Chairperson of the Portfolio Committee on Women, Youth and People with Disabilities
- In office 2 July 2019 – 17 June 2024
- Preceded by: Thandi Memela

Member of the National Assembly of South Africa
- In office 21 May 2014 – 28 May 2024

Member of the Gauteng Provincial Legislature
- In office 6 May 2009 – 6 May 2014

Personal details
- Born: 30 July 1968 (age 57)
- Party: African National Congress
- Alma mater: University of Pretoria
- Profession: Politician

= Claudia Ndaba =

South African politician

Claudia Nonhlanhla Ndaba (born 30 July 1968) is a South African politician. A member of the African National Congress, she served as the Chairperson of the Portfolio Committee on Women, Youth and People with Disabilities from 2019 until 2024 and a Member of the National Assembly of South Africa from 2014 until 2024. She served as Chairperson of the Ad Hoc Committee on the Filling of Vacancies in the Commission for Gender Equality twice during her first term in parliament. Prior to her election to parliament, Ndaba served as a Member of the Gauteng Provincial Legislature from 2009 to 2014.

==Early life and education==
Ndaba was born on 30 July 1968. Growing up, her uncles were members of the African National Congress's military wing, UMkhonto we Sizwe. She enrolled at the Ann Latsky Nursing College in Johannesburg in 2002 and trained to become a professionally enrolled nurse and completed her training in 2004. In 2021, she graduated from the University of Pretoria with a Bachelor of Public Administration.

==Career==
After graduating from the Ann Latsky Nursing College, her nursing career did not take off as she expected due to her appointment as an administrative secretary in the office of the Deputy Minister of Trade and Industry.

==Political career==
In 2009, Ndaba was elected to the Gauteng Provincial Legislature as an ANC representative. She was elected deputy provincial secretary of the African National Congress Women's League in 2012, a position she held until 2015. She was also a member of the National Executive Committee of the women's league.

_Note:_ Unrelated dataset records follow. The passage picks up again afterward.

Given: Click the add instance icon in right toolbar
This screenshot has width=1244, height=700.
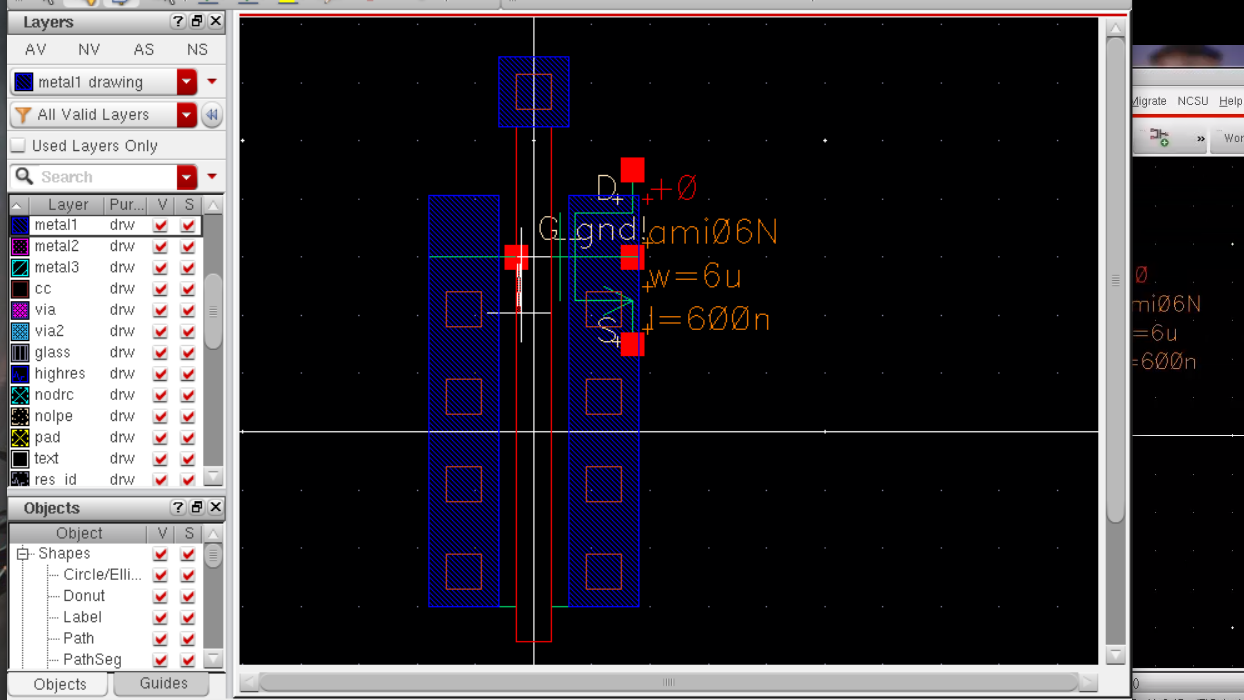Looking at the screenshot, I should click(1159, 137).
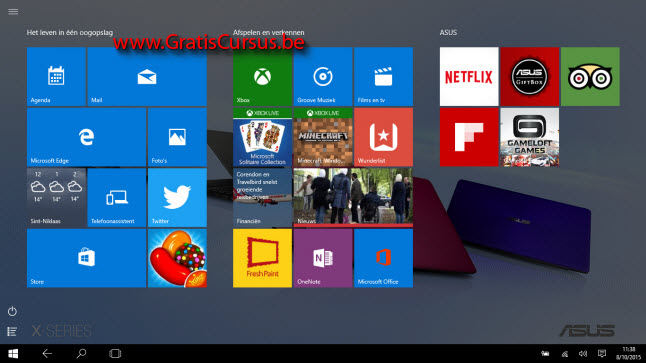646x363 pixels.
Task: Open taskbar search magnifier
Action: point(82,354)
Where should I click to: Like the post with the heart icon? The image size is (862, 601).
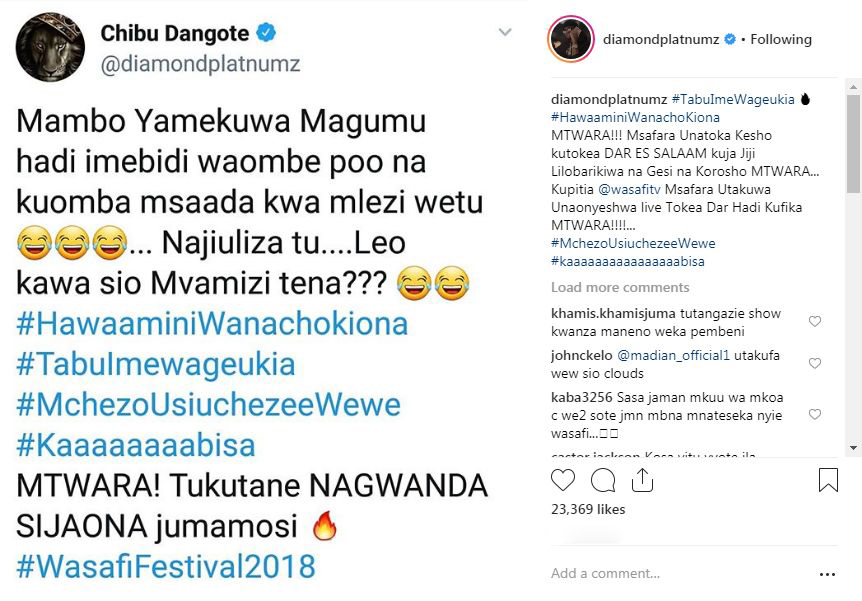(563, 480)
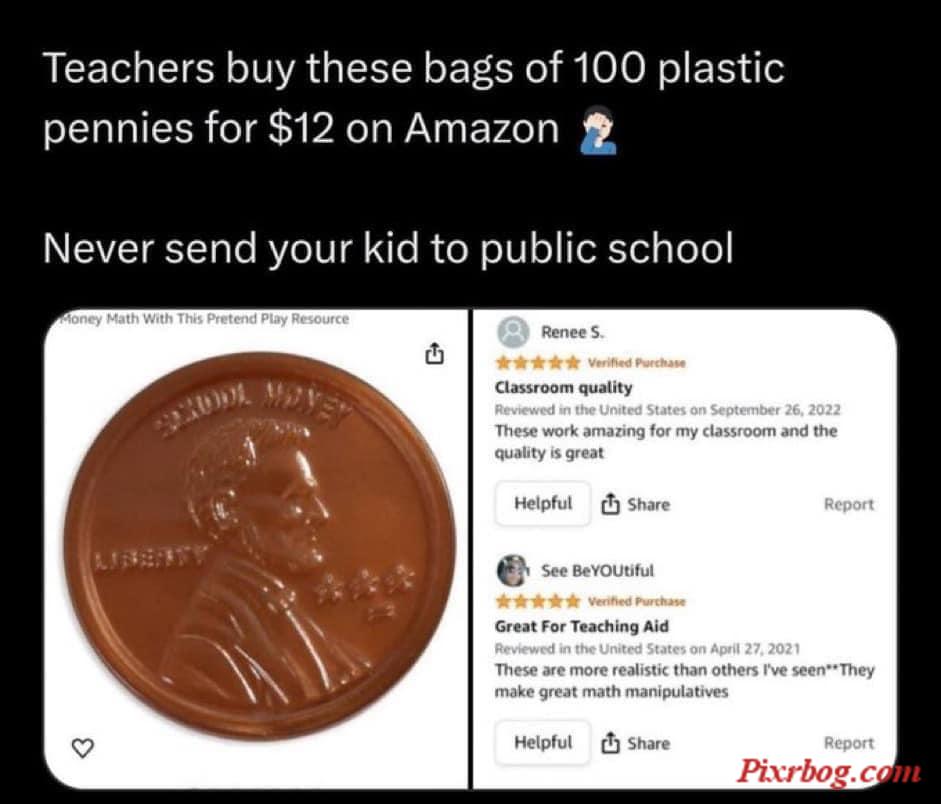Report the See BeYOUtiful review
This screenshot has width=941, height=804.
[849, 743]
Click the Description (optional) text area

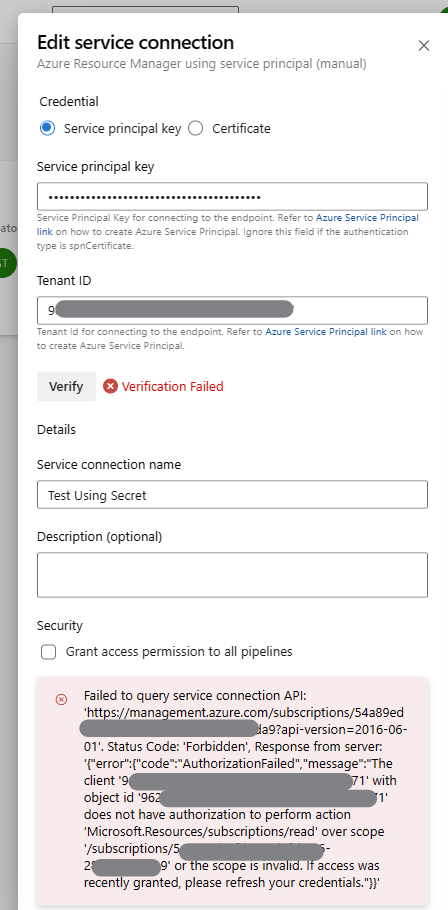(232, 575)
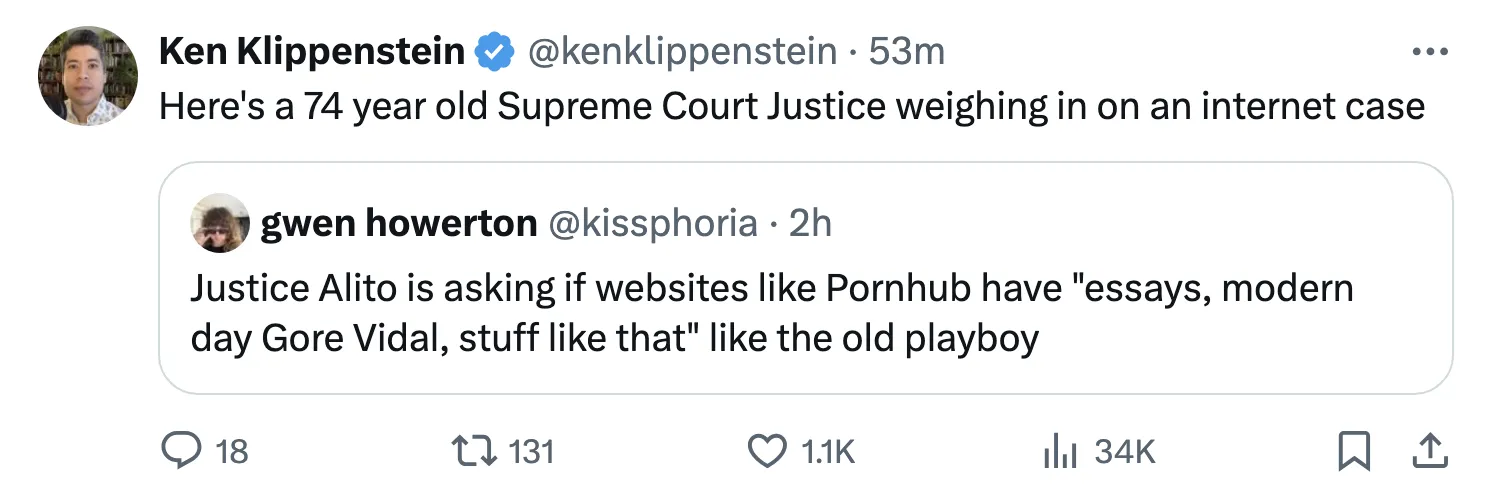Open the 53m timestamp link
Image resolution: width=1486 pixels, height=502 pixels.
(x=906, y=51)
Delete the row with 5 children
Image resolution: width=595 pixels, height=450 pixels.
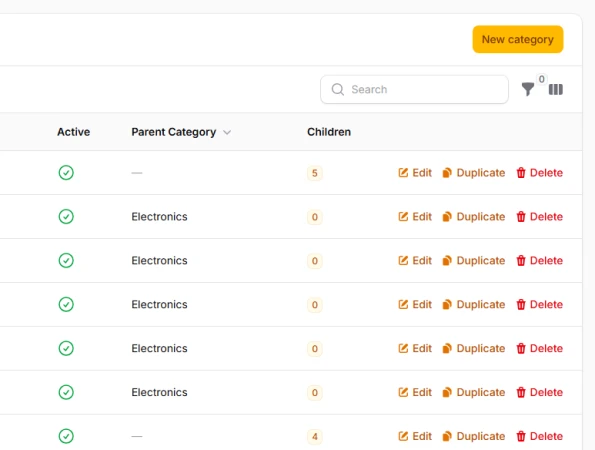coord(539,173)
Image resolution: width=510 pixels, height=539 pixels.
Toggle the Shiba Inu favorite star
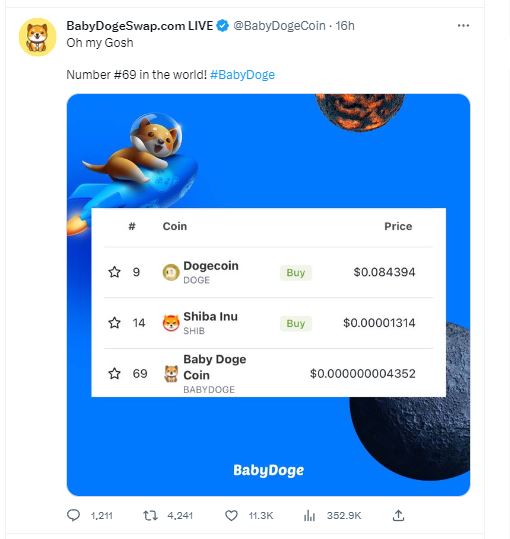(114, 322)

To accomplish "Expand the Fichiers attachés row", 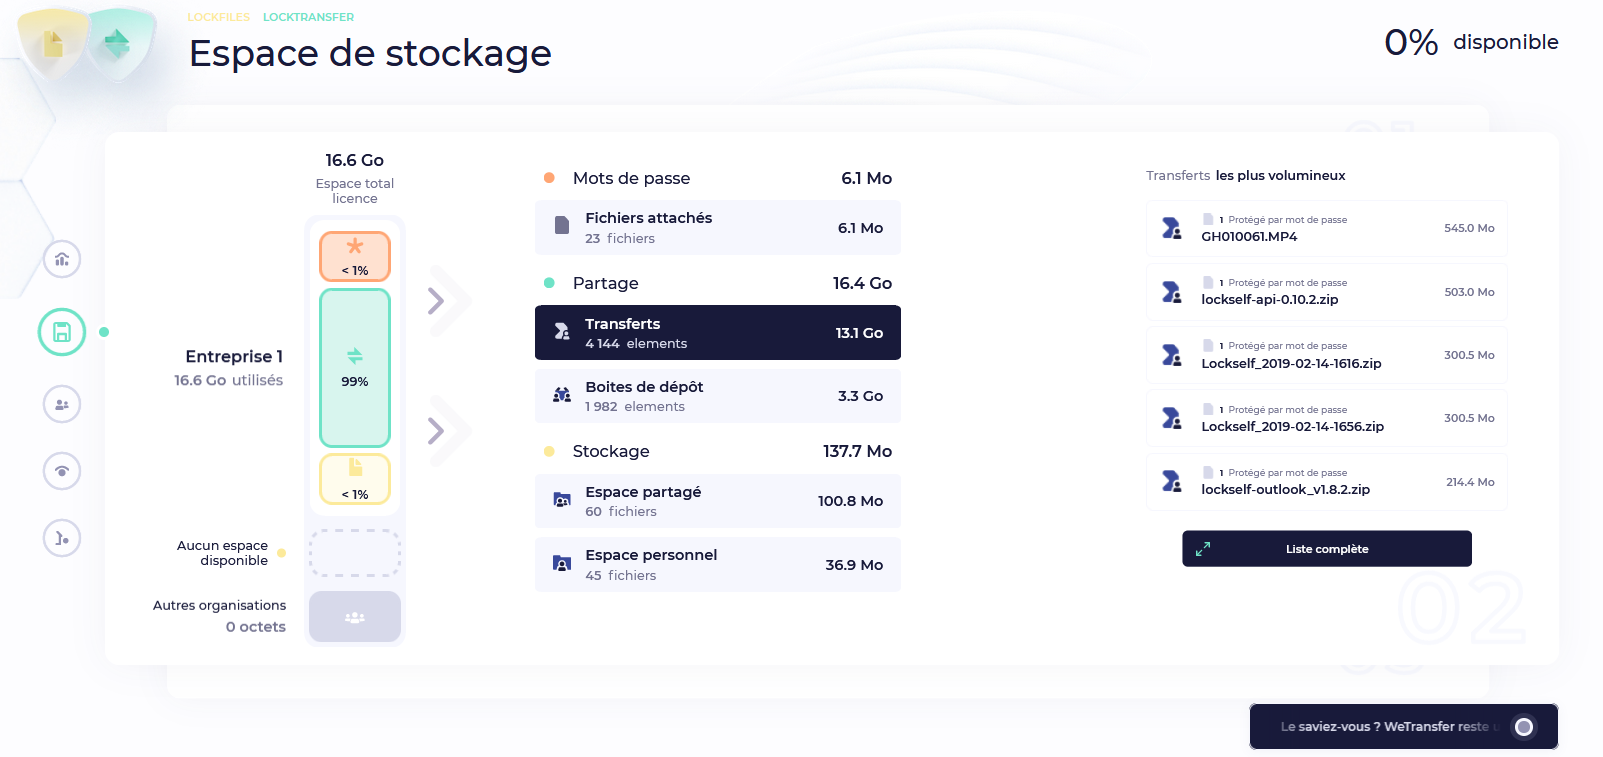I will [717, 228].
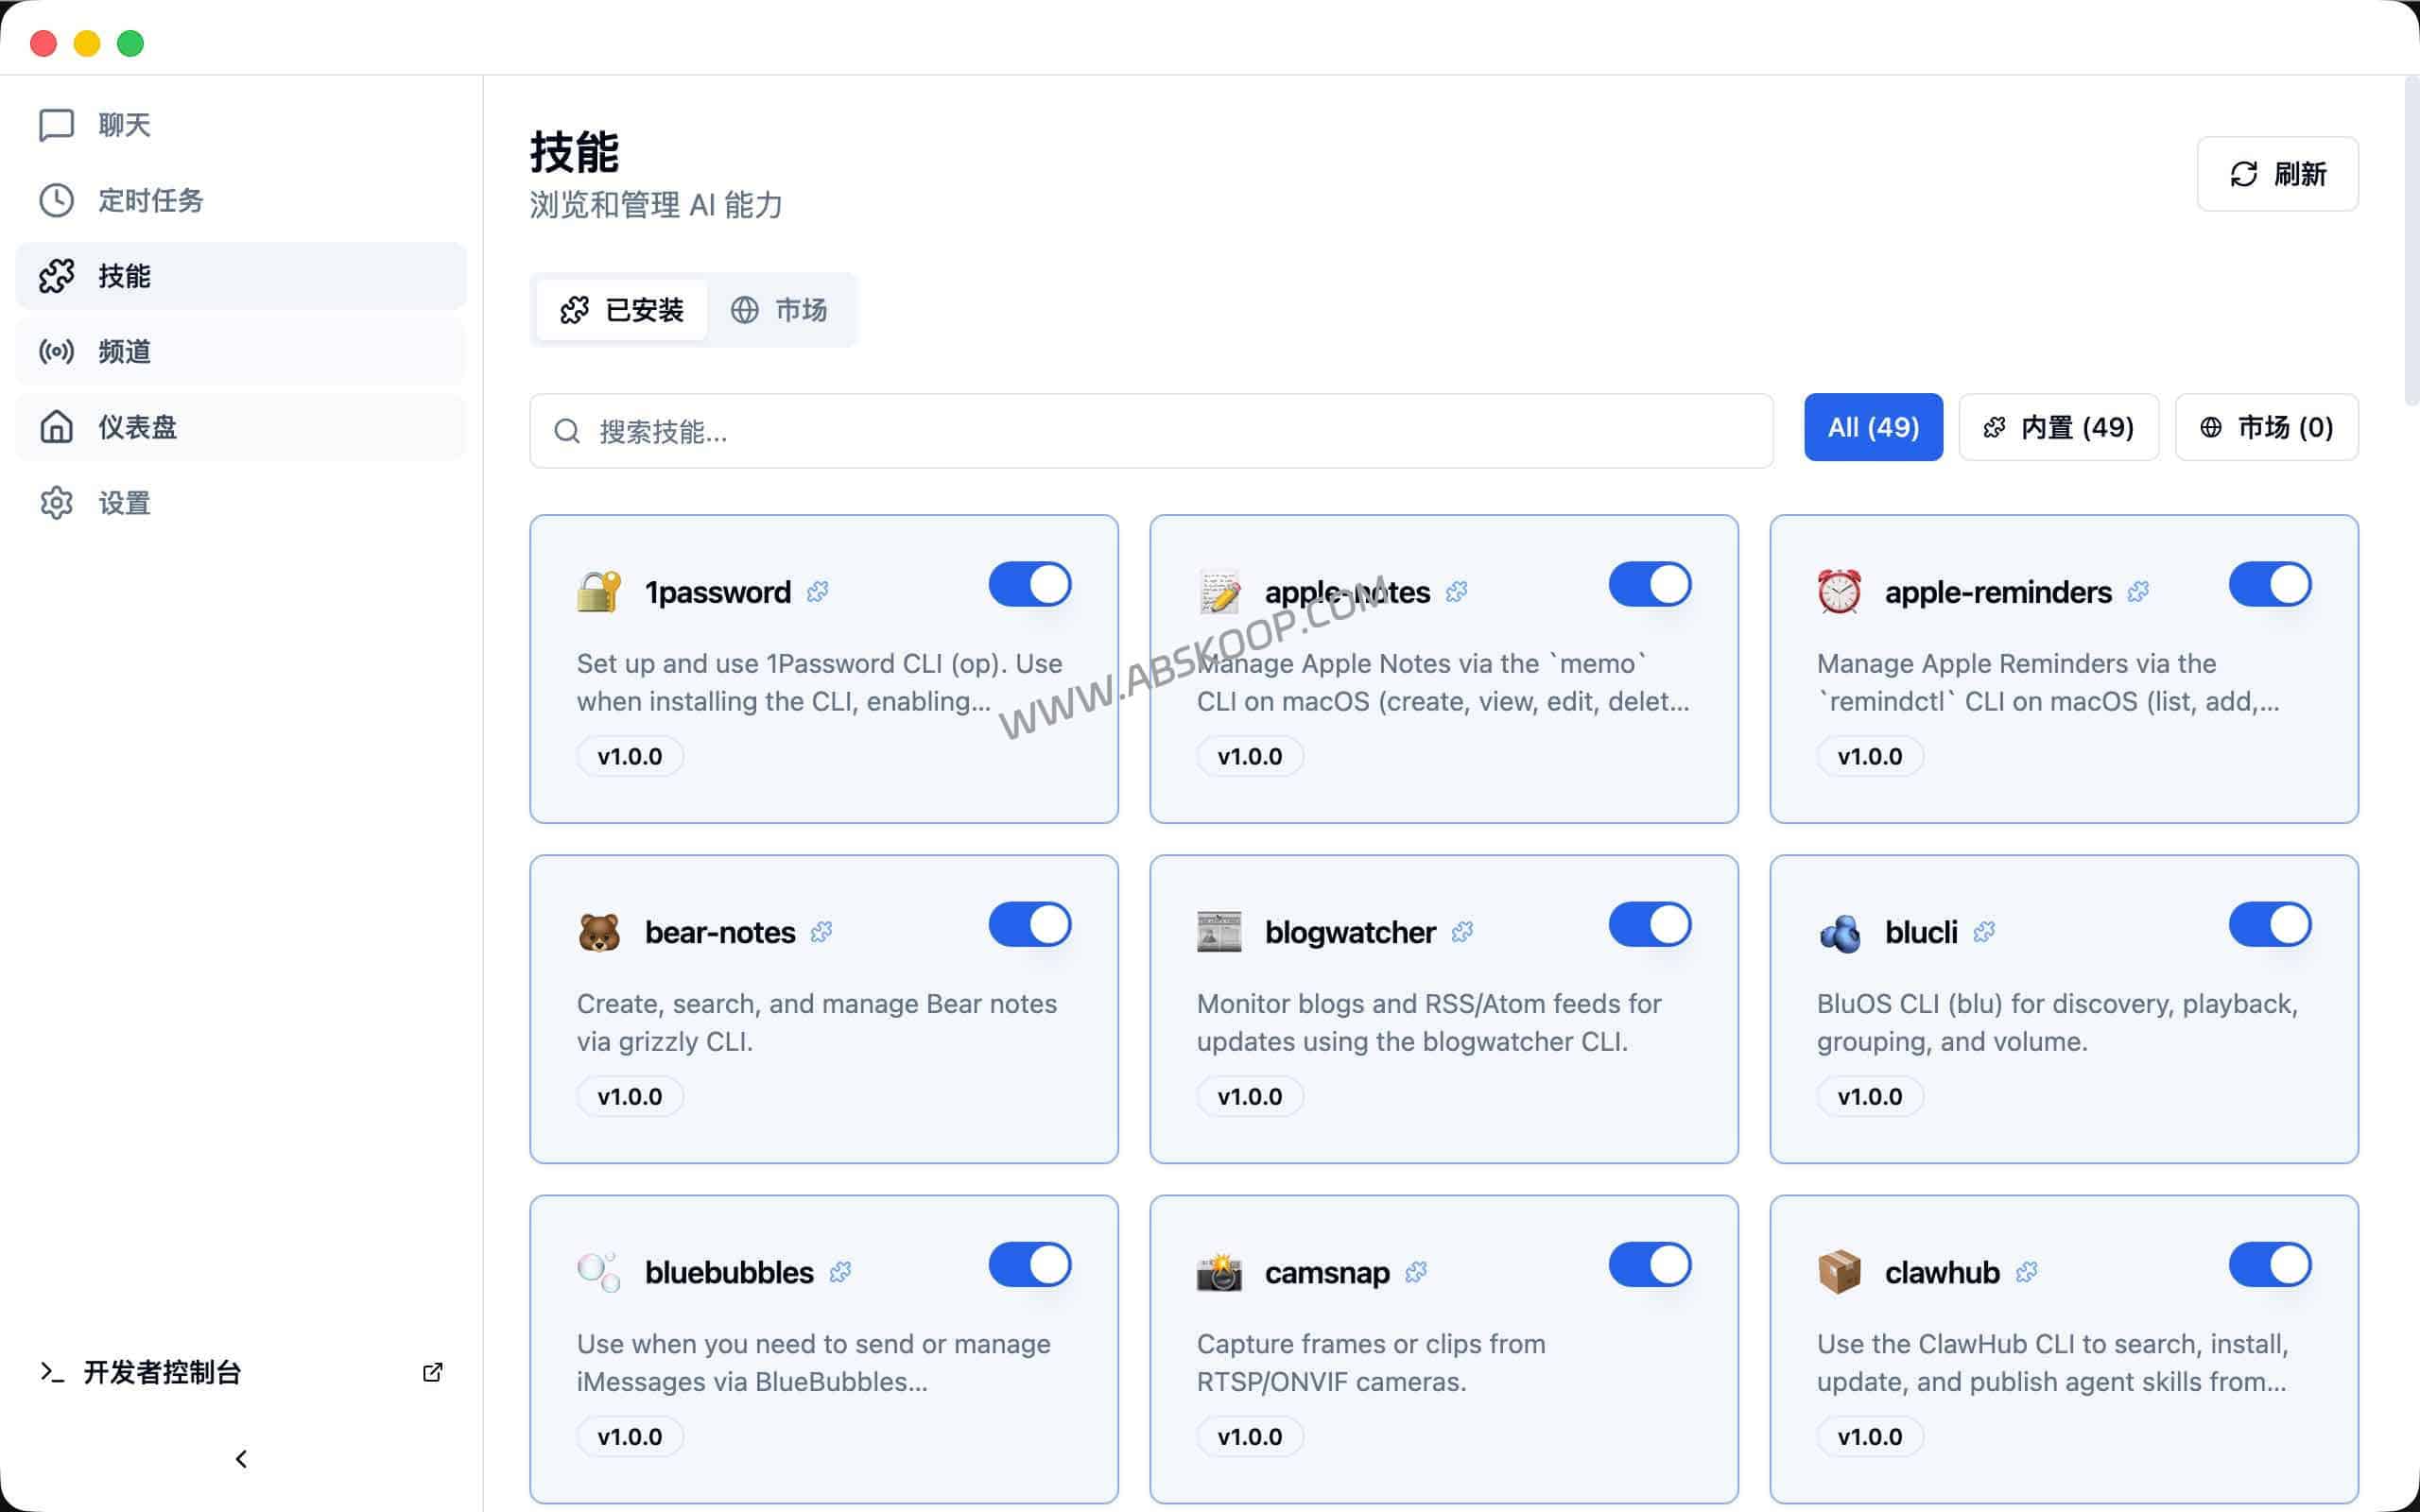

Ndaba was elected as a member of the National Assembly at the 2014 general election from the ANC's Gauteng list. She was named to the Portfolio Committee on Health. In 2015, she was elected to serve on the National Working Committee of the ANC's women's league. In November 2016, she was elected chairperson of the Ad Hoc Committee on the Filling of Vacancies for Gender Equality. Ndaba became an alternate member of the Ad Hoc Committee on Funding of Political Parties on 21 June 2017.

Between October and November 2017, she was a member of the Portfolio Committee on Economic Development, before becoming an alternate member of the portfolio committee. The Ad Hoc Committee on the Filling of Vacancies in the Commission for Gender Equality was reestablished in 2018 and Ndaba was elected chairperson again unopposed, despite opposition members nominating fellow ANC MP Grace Tseke. Tseke declined the nomination.

In 2019, Ndaba was re-elected to the National Assembly, this time as a candidate on the ANC's national list. Following the election, she was elected to serve on the Portfolio Committee on Women, Youth and People with Disabilities. Ndaba was elected chairperson of the committee, succeeding Thandi Memela, who left parliament at the election.